How Much Memory Do AI Agents Need
The Detailed Answer
People asking how much memory an agent needs are usually picturing a single quantity, like the amount of storage to provision. But memory in an agent works at two very different scales, and conflating them is the source of most confusion. One scale is the durable store, the database of everything the agent has ever saved, which can be enormous and is cheap to grow. The other is the working set, the memories actually pulled into the prompt for a given turn, which is tightly limited and expensive to expand.
The amount that matters for quality is almost always the second one. An agent can have a store of a million memories and still need only three of them to answer the question in front of it. The whole challenge is selecting those three, which is a retrieval problem, not a storage problem, and is covered in memory retrieval strategies. So the practical answer to how much memory an agent needs is: store as much as is useful, but retrieve and inject only the small, relevant slice each task actually requires.
Two Different Questions: Storage and Context
Separating the two scales cleanly is the key to reasoning about agent memory capacity. Storage is about how much the agent can keep, and here the answer is generous: keep anything durably useful, because space is cheap and a larger store simply means more potential to recall the right thing later. The discipline at the storage scale is not limiting size but maintaining quality, pruning noise and stale entries so the store stays sharp, as covered in maintaining agent memory over time.
Context is about how much the agent can consider at once, and here the answer is frugal: inject only what the current task needs. The context window is a fixed, shared, and relatively scarce resource, and memory is just one claimant on it. Spending it wisely means retrieving a small, high-relevance set rather than flooding the prompt. This frugality is exactly what adaptive approaches automate, scaling the amount retrieved to the difficulty of each turn, as described in adaptive recall. Hold these two scales apart and the apparent paradox, store a lot but use a little, resolves into common sense.
It helps to put rough proportions on it. A context window holds a fixed budget of tokens, and those tokens are spent on the system instructions that define the agent, the running conversation, any tools and their descriptions, and the room the model needs to actually reason. Memory competes for whatever is left. In that light, injecting fifty retrieved memories to answer a simple question is like emptying a filing cabinet onto your desk to find one address: the sheer volume makes the task harder, not easier. A few well-chosen memories leave room for everything else the prompt must carry and let the model concentrate on producing a good answer.

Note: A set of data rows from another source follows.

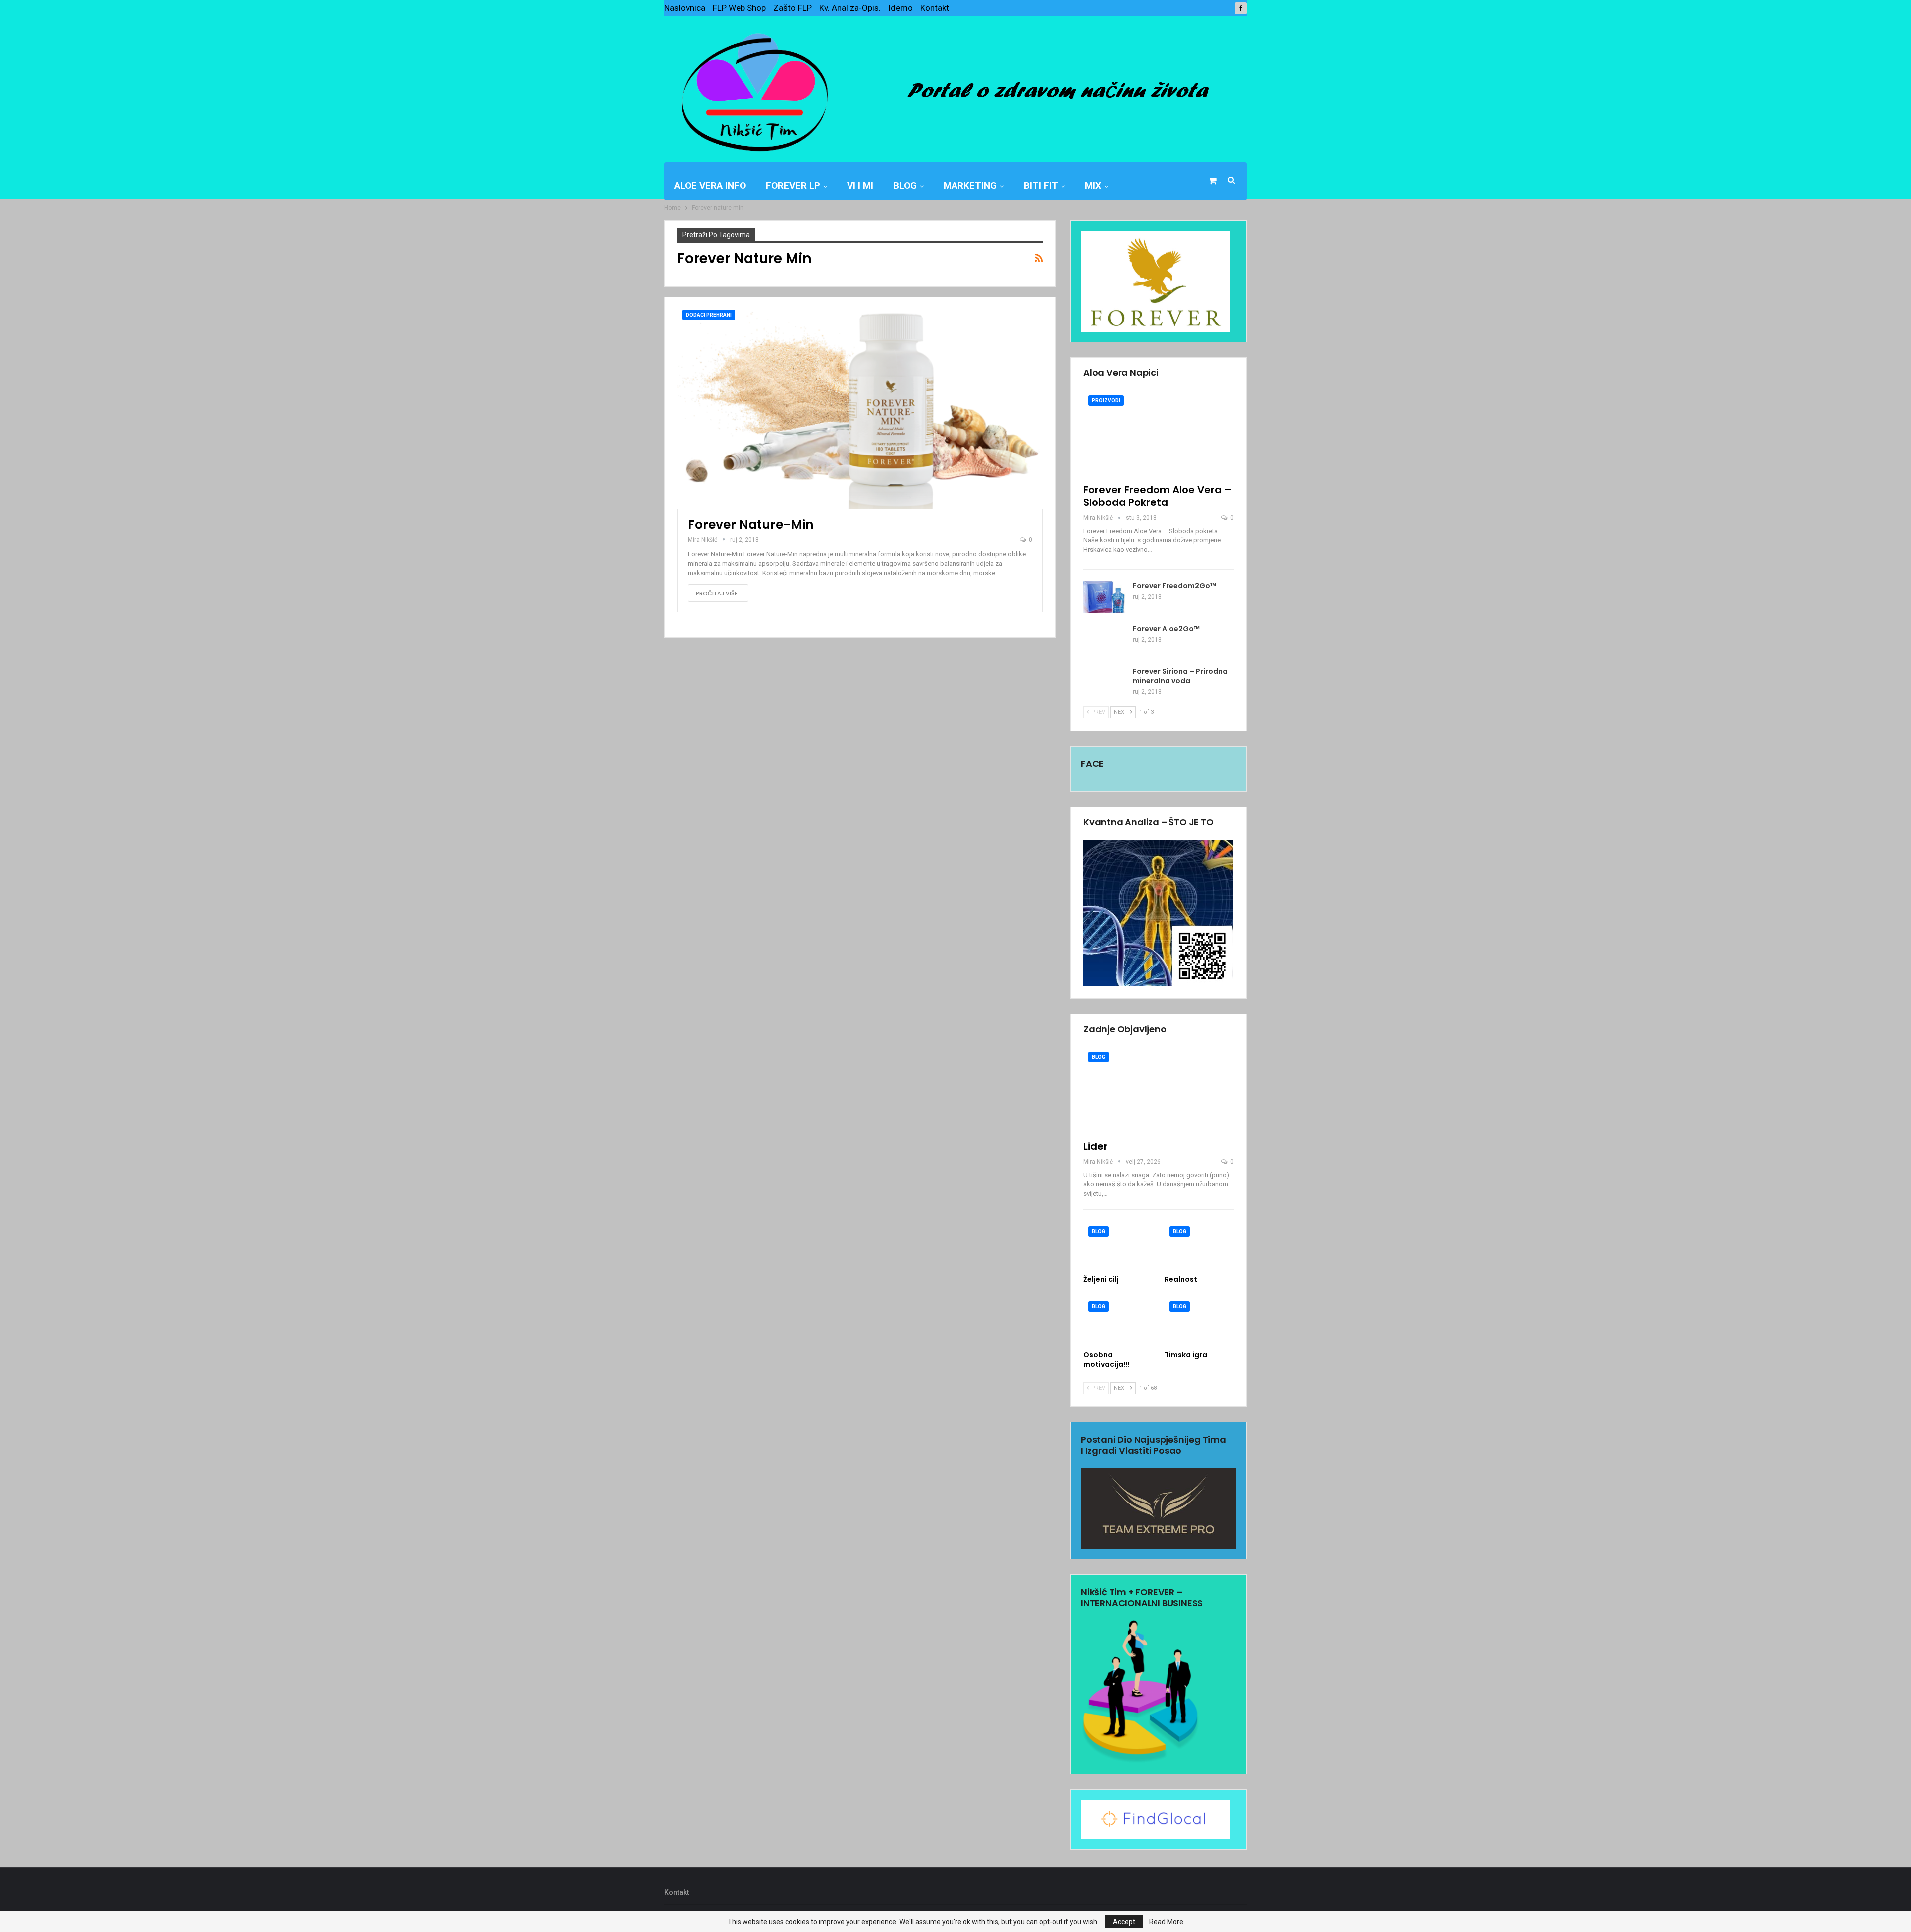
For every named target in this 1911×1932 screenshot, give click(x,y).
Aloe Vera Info (710, 185)
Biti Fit (1041, 185)
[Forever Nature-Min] (860, 407)
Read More (1166, 1921)
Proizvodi (1106, 400)
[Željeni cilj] (1118, 1245)
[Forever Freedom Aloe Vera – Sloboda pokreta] (1158, 433)
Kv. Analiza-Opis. (850, 8)
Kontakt (934, 8)
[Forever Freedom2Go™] (1104, 597)
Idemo (900, 8)
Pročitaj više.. (718, 593)
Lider (1095, 1146)
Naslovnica (684, 8)
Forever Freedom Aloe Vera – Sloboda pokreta (1157, 496)
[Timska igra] (1199, 1320)
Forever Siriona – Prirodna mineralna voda (1180, 676)
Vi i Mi (860, 185)
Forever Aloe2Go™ (1166, 629)
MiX (1093, 185)
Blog (905, 185)
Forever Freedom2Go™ (1174, 586)
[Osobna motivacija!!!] (1118, 1320)
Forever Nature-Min (751, 524)
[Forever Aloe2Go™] (1104, 640)
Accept (1124, 1922)
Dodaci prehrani (709, 315)
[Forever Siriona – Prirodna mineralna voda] (1104, 683)
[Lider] (1158, 1090)
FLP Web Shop (739, 8)
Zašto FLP (792, 8)
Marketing (970, 185)
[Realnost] (1199, 1245)
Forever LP (793, 185)
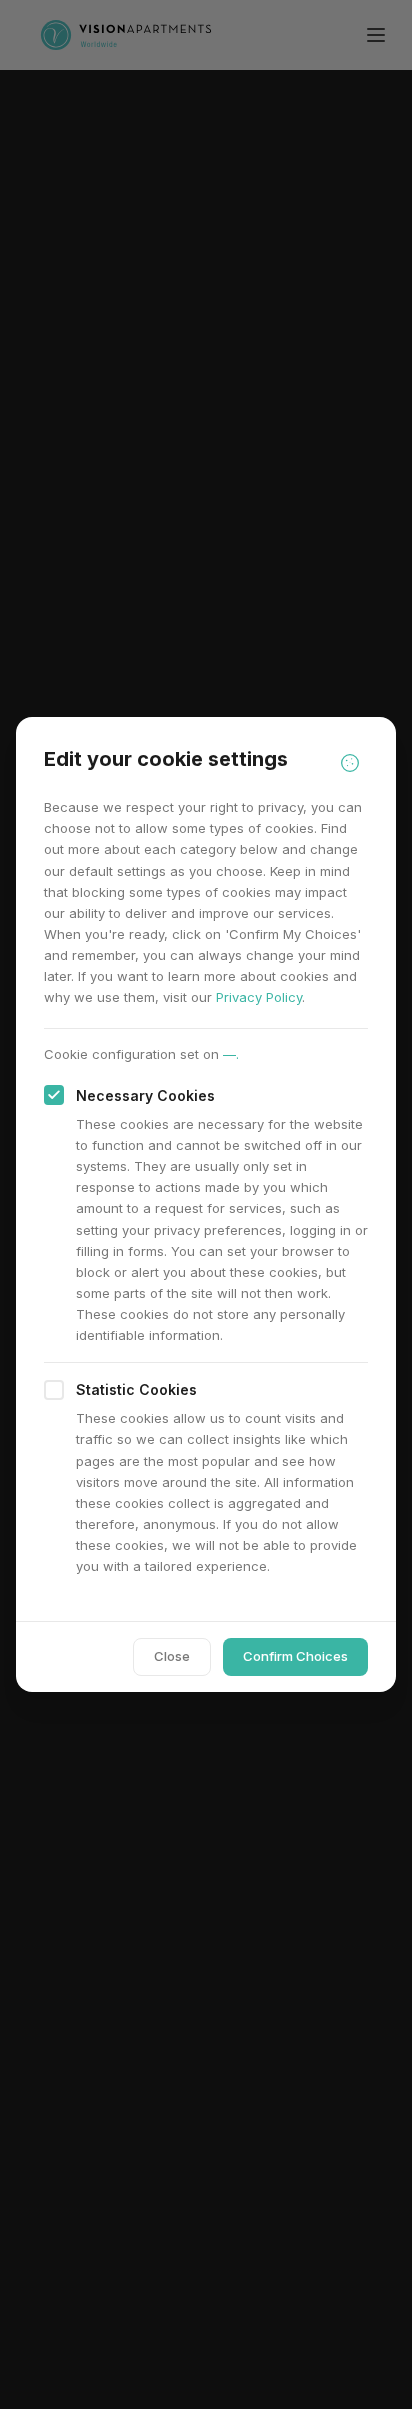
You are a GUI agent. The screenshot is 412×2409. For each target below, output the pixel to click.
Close (172, 1656)
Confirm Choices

This is also why larger context windows have not made memory systems obsolete. As windows grow, it becomes tempting to simply pour in more, but the same dynamics apply at every size: relevance still beats volume, cost and latency still climb with every token, and models still attend better to a focused prompt than a sprawling one. A bigger window raises the ceiling on how much an agent can consider at once, but it does not change the goal, which remains retrieving the right information rather than the most information.
Finding the Right Amount for Your Agent
In practice, finding the right amount is an empirical exercise rather than a formula. Start by injecting a small number of retrieved memories, perhaps three to five, and measure whether the agent has what it needs to answer well. If it frequently lacks relevant information, the problem is usually retrieval quality rather than too little memory, so improve the search before reaching for a bigger slice. If answers are unfocused or the agent fixates on tangents, you are likely injecting too much, and trimming the set will help.
The right amount also varies by task within the same agent, which is why a fixed number is rarely optimal. A simple factual lookup needs almost nothing, while a complex question spanning several stored facts needs more. Matching the amount to the moment, rather than always injecting the same quantity, is what separates an efficient memory system from a wasteful one. The total store, meanwhile, should be allowed to grow as long as maintenance keeps it clean, since a big, well-tended store is an asset while a big, noisy one is a liability. The underlying loop that moves memory between store and context is laid out in how memory systems work.
An agent needs a store that can be as large as is useful, but a working set that stays small. Storage is cheap and abundant, so keep anything durably valuable and maintain its quality; the context window is scarce, so inject only the few most relevant memories each task needs. More stored memory can help, but more injected memory usually hurts, which makes retrieval quality, not raw volume, the thing that actually determines how well an agent performs.